[Passage]
Monday, January 14, 2013

The Devil Is In The Details


MAKE-IT-SAFE MONDAY

When people are working jobs that require a lot of physical labor, back injuries are very common.  You probably know how injuries, especially back injuries, can affect the work place, creating problems with workers compensation, loss of labor, and delays in production or distribution.  But these back injuries are hurting more than the businesses.  They are really hurting the people affected by them.  This is usually forgotten about when looking into nameless, faceless statistical data.

A study was done by Judith A. Turner, Ph.D. of the University of Washington, Seattle, which was published in the Journal Spine.  Turner and her colleagues did a study where they performed interviews with 1,885 workers who submitted a workers’ compensation claim due to back injury.  They analyzed a wide range of factors including medical, job-related and psychological factors, that could contribute to having the disability at one year after the injury.  Not surprisingly, workers with a more severe injury were more likely to be disabled after a year.  They said that workers who had pain spreading down to their leg, indicating involvement of the spinal nerve roots, or radiculopathy, were at a higher risk.  They said those who visited the chiropractor were less likely to be out for longer periods of time.
[/Passage]
[Source material]
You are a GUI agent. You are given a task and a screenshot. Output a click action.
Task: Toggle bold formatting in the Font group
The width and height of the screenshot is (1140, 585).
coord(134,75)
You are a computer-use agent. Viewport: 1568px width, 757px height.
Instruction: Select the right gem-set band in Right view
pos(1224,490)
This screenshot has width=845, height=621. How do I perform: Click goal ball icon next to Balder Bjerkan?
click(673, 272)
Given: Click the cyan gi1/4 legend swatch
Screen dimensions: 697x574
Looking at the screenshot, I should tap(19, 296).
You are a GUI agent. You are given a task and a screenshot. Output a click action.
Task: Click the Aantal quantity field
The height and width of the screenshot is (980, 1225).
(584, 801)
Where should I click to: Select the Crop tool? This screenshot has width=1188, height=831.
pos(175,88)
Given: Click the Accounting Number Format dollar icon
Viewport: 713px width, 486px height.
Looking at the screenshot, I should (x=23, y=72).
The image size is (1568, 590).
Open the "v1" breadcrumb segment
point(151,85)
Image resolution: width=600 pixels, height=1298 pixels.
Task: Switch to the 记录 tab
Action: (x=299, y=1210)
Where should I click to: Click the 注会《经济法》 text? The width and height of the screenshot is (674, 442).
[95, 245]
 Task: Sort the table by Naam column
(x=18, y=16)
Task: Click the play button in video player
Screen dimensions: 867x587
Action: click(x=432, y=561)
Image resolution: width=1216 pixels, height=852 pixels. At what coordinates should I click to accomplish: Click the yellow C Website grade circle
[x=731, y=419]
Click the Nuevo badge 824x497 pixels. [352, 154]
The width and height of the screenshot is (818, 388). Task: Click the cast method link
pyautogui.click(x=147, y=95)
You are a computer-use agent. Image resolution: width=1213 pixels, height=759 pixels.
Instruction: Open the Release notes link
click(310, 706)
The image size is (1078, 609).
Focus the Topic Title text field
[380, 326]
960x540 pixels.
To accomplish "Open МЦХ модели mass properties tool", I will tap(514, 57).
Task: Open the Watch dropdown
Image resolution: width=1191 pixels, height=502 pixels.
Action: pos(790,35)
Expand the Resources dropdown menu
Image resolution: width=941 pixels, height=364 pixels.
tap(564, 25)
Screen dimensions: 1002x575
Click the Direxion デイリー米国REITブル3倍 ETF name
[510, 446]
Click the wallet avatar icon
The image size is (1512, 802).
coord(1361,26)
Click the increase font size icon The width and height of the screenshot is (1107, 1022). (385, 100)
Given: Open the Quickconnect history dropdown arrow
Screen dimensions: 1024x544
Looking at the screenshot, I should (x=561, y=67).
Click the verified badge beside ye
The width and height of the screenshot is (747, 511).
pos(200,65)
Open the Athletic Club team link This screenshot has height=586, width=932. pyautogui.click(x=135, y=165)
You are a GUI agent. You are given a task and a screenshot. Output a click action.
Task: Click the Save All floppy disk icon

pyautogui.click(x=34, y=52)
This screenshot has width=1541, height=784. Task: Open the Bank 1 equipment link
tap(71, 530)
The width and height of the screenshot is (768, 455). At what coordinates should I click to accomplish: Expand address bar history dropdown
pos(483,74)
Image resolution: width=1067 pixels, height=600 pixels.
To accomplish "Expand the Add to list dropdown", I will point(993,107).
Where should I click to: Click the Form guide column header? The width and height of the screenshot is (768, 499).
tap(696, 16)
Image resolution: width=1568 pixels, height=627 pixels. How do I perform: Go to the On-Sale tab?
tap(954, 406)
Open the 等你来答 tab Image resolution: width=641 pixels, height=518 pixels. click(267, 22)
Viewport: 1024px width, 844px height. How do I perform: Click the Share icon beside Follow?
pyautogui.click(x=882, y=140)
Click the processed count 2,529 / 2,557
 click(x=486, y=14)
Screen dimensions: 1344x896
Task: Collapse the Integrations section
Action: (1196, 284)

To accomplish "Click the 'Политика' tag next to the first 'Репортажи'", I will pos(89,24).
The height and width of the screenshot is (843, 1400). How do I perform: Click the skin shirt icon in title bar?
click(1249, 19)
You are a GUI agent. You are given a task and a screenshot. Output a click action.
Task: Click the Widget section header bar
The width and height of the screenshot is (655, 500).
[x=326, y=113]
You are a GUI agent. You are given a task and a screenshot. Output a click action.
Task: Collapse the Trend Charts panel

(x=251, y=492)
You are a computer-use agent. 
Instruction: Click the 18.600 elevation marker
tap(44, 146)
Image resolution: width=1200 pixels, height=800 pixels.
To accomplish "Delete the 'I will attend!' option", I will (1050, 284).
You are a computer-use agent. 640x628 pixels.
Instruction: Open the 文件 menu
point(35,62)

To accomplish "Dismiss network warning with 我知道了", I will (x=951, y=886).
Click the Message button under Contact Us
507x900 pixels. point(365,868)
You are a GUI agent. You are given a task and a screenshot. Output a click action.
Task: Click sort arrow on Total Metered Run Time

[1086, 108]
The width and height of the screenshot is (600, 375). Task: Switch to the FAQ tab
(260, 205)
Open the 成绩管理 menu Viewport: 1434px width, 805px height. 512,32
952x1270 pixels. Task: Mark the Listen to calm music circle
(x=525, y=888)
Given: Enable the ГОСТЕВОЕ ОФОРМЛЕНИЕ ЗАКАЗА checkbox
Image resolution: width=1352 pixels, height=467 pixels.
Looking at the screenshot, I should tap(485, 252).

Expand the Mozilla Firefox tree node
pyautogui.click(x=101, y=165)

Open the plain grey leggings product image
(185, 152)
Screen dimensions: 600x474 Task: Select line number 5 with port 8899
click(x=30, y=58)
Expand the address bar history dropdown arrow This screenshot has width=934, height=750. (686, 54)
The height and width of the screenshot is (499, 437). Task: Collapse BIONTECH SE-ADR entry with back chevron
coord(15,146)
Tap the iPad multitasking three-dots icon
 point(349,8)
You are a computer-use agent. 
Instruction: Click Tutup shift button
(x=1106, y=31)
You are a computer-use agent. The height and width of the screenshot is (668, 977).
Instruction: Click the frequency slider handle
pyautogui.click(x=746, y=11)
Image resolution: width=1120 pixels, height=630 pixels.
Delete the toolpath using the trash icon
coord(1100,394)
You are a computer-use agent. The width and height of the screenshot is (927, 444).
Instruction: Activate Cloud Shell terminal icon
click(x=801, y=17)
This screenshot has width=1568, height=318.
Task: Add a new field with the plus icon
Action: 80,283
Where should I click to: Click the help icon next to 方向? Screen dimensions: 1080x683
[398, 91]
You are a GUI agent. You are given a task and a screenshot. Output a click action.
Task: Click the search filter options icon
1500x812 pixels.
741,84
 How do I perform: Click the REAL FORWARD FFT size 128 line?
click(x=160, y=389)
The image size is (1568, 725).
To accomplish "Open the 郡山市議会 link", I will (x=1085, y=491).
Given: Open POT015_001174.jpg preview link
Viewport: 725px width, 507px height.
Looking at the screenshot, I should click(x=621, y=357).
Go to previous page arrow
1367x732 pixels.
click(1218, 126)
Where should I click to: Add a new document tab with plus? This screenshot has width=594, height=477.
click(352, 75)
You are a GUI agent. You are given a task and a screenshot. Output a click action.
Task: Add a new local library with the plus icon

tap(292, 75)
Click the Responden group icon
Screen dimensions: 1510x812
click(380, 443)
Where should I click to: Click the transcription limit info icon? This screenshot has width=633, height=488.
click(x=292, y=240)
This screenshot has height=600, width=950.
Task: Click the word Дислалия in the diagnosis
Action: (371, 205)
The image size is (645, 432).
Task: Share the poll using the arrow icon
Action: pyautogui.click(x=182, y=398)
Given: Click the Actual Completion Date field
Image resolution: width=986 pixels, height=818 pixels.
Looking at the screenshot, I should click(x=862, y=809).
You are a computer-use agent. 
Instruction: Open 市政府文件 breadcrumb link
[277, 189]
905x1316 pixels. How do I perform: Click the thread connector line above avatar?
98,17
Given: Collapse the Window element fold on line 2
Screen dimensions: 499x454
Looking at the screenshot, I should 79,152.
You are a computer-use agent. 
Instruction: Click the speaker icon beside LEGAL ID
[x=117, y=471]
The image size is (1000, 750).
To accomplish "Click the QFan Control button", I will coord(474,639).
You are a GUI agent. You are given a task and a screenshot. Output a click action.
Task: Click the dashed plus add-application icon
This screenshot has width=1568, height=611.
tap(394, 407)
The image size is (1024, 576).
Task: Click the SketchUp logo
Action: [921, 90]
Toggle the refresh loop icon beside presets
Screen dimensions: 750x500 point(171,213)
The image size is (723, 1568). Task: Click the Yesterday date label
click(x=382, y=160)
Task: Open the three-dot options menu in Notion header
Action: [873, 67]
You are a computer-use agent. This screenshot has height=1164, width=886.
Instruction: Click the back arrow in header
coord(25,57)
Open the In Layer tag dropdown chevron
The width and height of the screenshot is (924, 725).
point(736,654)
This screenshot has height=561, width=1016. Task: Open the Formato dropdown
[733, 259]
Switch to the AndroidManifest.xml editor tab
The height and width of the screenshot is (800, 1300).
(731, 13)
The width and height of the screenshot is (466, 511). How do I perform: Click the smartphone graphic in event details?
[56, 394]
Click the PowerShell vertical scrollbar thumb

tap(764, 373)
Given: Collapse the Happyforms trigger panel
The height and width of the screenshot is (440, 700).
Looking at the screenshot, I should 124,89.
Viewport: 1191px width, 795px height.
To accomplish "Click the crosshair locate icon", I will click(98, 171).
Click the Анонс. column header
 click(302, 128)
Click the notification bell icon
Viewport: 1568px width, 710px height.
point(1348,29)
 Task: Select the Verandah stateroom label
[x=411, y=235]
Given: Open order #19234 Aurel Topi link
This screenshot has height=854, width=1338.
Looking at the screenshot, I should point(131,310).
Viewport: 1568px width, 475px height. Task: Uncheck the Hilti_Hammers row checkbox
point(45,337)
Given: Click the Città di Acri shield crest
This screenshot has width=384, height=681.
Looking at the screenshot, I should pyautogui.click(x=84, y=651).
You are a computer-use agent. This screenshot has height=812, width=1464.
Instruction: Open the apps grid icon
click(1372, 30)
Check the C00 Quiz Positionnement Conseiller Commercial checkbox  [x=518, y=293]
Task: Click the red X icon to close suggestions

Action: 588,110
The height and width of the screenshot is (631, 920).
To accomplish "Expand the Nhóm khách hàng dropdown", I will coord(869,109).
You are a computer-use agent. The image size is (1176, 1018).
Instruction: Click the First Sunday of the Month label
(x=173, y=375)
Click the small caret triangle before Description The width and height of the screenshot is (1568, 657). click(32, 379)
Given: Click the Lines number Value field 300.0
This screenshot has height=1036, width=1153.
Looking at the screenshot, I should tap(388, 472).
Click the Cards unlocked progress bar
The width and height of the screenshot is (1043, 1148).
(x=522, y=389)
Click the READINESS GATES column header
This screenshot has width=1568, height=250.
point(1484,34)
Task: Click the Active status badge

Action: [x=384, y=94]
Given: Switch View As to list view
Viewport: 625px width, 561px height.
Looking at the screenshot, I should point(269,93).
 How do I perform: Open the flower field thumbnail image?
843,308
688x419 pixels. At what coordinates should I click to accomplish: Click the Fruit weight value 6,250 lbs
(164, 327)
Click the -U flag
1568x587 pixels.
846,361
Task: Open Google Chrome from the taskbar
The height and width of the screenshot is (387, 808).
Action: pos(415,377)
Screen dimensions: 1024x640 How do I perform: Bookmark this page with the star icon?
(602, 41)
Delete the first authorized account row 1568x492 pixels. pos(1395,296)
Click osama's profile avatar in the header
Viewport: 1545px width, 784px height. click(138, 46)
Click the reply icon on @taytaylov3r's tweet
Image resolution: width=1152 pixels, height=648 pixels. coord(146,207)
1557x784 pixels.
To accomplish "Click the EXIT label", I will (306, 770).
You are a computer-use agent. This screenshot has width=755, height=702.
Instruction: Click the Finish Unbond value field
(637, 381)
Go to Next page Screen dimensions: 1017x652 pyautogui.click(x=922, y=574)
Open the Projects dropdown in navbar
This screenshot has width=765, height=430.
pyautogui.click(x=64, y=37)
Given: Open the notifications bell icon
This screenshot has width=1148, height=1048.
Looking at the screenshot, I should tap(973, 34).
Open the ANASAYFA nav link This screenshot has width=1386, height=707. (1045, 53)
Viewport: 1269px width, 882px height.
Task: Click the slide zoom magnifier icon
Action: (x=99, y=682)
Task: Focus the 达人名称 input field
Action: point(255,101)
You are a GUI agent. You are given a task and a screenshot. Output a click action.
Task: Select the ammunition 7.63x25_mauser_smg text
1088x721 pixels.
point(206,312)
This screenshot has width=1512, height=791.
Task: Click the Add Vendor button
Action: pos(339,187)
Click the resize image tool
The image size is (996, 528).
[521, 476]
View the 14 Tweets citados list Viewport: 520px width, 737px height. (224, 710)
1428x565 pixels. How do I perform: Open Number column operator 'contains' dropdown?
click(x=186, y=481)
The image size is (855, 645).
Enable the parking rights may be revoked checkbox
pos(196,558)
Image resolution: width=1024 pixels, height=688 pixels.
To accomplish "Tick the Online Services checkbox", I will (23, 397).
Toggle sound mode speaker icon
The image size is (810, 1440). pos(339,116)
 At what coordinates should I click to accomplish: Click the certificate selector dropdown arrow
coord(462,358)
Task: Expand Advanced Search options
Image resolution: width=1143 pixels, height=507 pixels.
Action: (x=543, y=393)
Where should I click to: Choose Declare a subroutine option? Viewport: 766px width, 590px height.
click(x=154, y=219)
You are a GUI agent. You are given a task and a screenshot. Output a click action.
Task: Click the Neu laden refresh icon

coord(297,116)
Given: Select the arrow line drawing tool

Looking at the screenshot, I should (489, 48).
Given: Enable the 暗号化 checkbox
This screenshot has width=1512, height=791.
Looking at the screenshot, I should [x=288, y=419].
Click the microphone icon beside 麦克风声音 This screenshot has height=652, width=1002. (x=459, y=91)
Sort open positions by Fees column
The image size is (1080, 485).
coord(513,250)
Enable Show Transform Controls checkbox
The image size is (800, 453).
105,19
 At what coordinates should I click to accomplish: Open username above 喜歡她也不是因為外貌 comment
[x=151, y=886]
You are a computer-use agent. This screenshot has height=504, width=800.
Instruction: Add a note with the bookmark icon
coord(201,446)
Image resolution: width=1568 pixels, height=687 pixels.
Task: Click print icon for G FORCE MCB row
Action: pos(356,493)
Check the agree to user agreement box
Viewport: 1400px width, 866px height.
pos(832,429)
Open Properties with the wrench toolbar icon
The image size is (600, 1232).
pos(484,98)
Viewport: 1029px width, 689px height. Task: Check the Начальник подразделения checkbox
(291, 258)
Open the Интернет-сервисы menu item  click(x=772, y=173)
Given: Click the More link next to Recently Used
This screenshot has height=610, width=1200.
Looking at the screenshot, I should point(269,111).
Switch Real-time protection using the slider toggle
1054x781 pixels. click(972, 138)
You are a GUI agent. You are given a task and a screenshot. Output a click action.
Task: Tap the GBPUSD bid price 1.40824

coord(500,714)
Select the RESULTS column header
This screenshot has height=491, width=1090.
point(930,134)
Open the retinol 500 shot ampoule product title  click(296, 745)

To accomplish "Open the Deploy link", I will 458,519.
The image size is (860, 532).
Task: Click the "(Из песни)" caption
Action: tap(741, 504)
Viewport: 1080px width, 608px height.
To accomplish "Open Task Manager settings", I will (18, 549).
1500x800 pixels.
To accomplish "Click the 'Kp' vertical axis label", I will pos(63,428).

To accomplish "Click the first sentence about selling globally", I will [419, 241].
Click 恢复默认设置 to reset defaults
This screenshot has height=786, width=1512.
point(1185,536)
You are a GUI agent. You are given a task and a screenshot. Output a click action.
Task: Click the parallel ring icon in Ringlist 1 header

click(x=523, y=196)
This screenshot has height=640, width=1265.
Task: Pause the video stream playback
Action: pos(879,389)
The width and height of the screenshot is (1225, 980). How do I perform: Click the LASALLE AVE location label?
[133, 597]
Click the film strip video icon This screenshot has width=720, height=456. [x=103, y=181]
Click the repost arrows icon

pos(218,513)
[/Source material]
▶ **What the task asks**:
Pick up the blog post on workplace back injuries where it ends and write what comes next.

▶ **Response box**:
The study done by Dr. Turner and her colleagues became 88% accurate on predicting if a new back injury was going affect the person for a year plus or not.  Dr. Turner stressed the importance of avoiding the injury from the start.  She suggested the use of inventions that would help to eliminate some of the heavy lifting.  With people utilizing these inventions it would help out the businesses and the people working for them.

Contributed by Dale Bromenshenkel, 
Demand Generation Specialist, Ergologistics

Studies such as these can provide workers and their companies clear weapons to fight the epidemic presence of work place injury.  Paying attention to these studies can root out the "devil" and clearly identify statistics that can lead to a common cure.  In essence, let's not let the injuries of myriads of workers throughout time go in vain. It has once been morbidly said, "A single death is a tragedy, a million deaths is a statistic."  In an attempt to re-quote this for relevance, "EVERY worker injury is tragedy, and a million worker injuries is ignorant insanity."  We can do better. A lot better.

Thank you for your time and attention.  Let's make it safe this Monday.